INPUT MATERIAL START

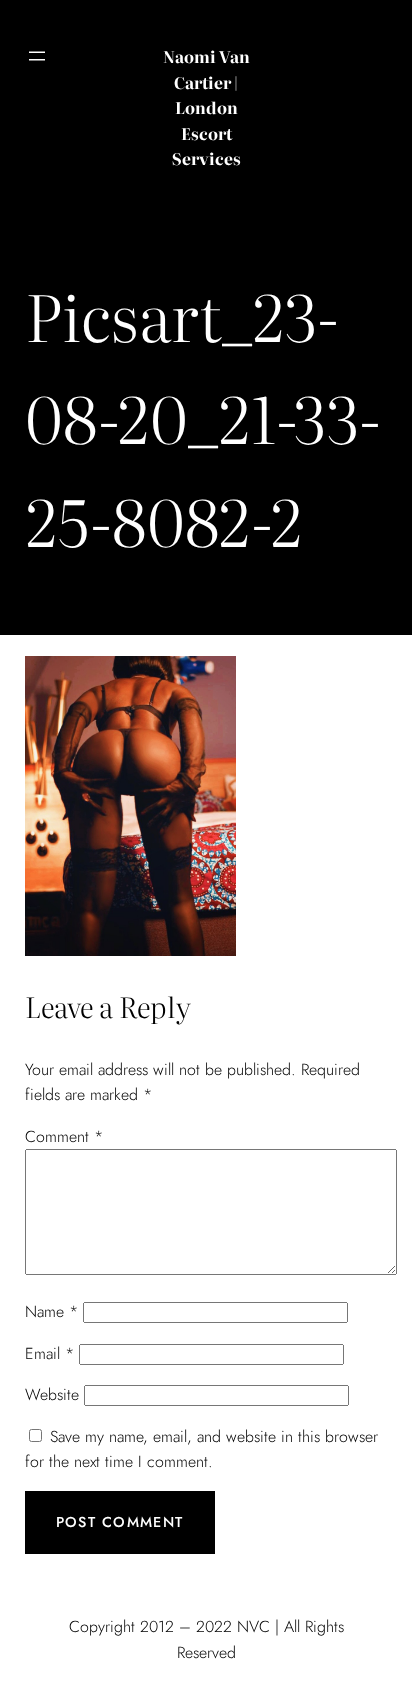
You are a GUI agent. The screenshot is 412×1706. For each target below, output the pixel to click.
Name (51, 1311)
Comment (64, 1136)
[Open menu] (37, 56)
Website (52, 1394)
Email (49, 1353)
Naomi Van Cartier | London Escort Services (206, 107)
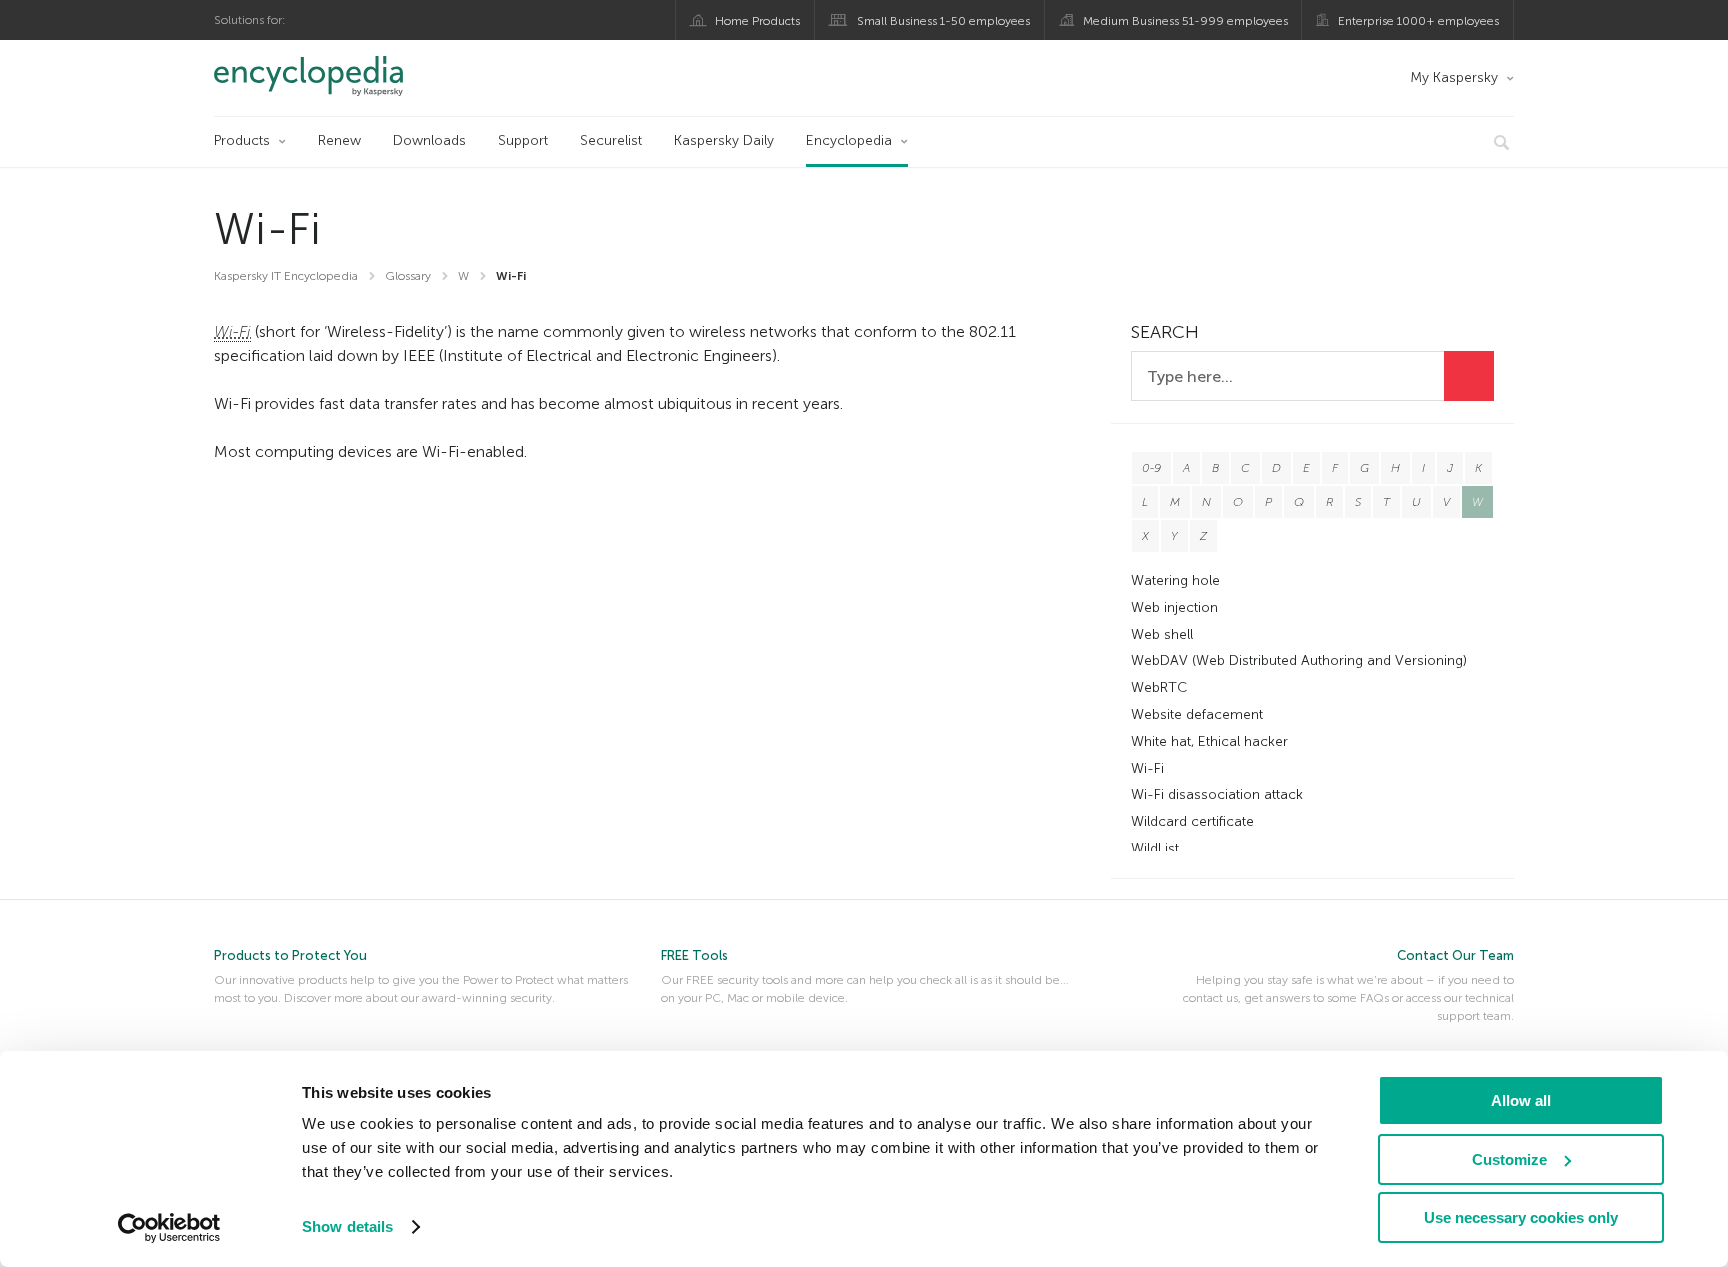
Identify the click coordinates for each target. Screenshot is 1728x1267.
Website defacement (1197, 714)
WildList (1155, 848)
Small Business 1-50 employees (943, 21)
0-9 (1151, 468)
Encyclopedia (849, 140)
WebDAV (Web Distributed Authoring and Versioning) (1299, 660)
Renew (339, 140)
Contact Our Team (1455, 955)
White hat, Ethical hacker (1209, 741)
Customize (1509, 1159)
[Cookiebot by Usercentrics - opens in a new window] (169, 1228)
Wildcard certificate (1192, 821)
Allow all (1521, 1100)
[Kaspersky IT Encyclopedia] (336, 76)
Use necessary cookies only (1521, 1217)
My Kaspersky (1454, 77)
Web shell (1162, 634)
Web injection (1174, 607)
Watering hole (1175, 580)
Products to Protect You (290, 955)
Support (523, 140)
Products (242, 140)
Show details (347, 1226)
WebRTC (1159, 687)
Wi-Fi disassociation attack (1217, 794)
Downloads (429, 140)
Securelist (611, 140)
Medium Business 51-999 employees (1185, 21)
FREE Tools (694, 955)
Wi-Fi (1147, 768)
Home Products (757, 21)
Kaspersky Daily (724, 140)
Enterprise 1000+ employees (1418, 21)
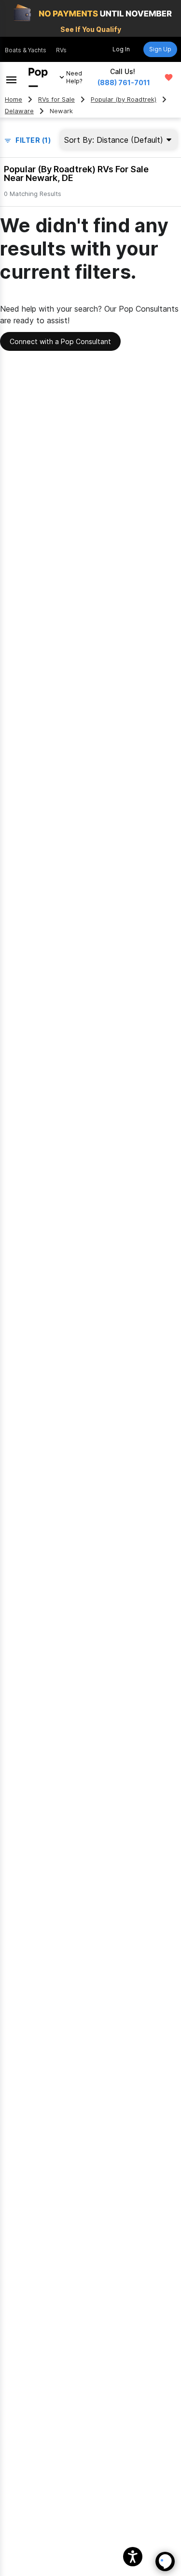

INPUT MATERIAL END

## PROBLEM STATEMENT
None of the pictures belong in the result. Print exactly the lines from the one containing "Home Products (757, 21)" through the final line of the entries.

## EXPECTED ANSWER
Home Products (757, 21)
Kaspersky Daily (724, 140)
Enterprise 1000+ employees (1418, 21)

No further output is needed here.